Rates Hit Yearly Low

As many investors had been anticipating, the closely watched labor market data released last week surprised to the downside. As a result, mortgage rates declined to the lowest levels of the year.
 

Job Growth Falls Short of Expectations

The key Employment report revealed that the economy added just 22,000 jobs in August, below the consensus forecast of 75,000. Relative strength was seen in health care and social assistance, while the manufacturing sector and the federal government reduced jobs. As expected, the unemployment rate increased to 4.3%, the highest level since 2021. Average hourly earnings were 3.7% higher than a year ago, down from an annual rate of 3.9% last month, and the lowest level since 2021.
 

Weakest Job Openings Since 2021

Like the August Employment data, the latest JOLTS (job openings and labor turnover rates) report, covering the month of July, also showed weakness in the labor market.
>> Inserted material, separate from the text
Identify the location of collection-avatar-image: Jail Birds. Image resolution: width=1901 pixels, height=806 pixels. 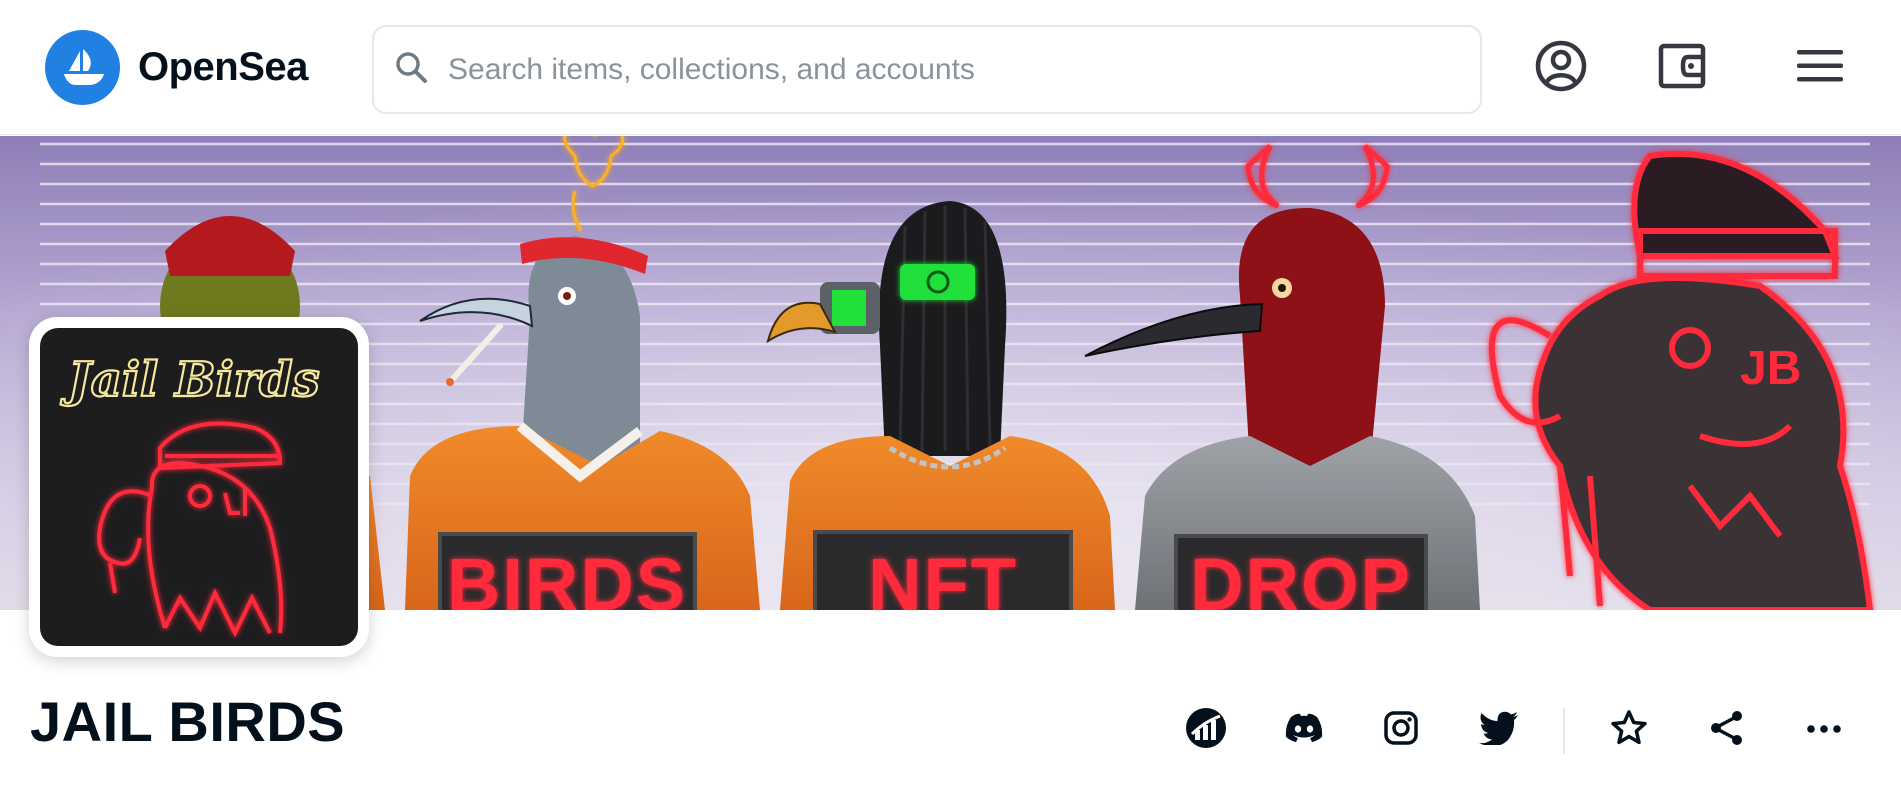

At the end of July, there were just 7.2 million job openings, well below the consensus forecast of 7.4 million and the fewest in ten months. The number of vacancies for each available worker was close to 1.0, down from a peak of over 2.0 in early 2022, and the lowest level since 2021. A smaller number of openings suggests that companies face less pressure to raise wages to hire enough workers.
 

ISM Data Shows Modest Strength

Unlike the labor market data, two other significant economic reports released last week by the Institute of Supply Management were a bit stronger than expected. The ISM national services sector index rose to 52.0, and the national manufacturing index increased to 48.7. Readings above 50 indicate an expansion in the sectors and below 50 a contraction. Service companies continue to outperform, but higher tariffs on foreign goods may provide a boost to manufacturing companies over time.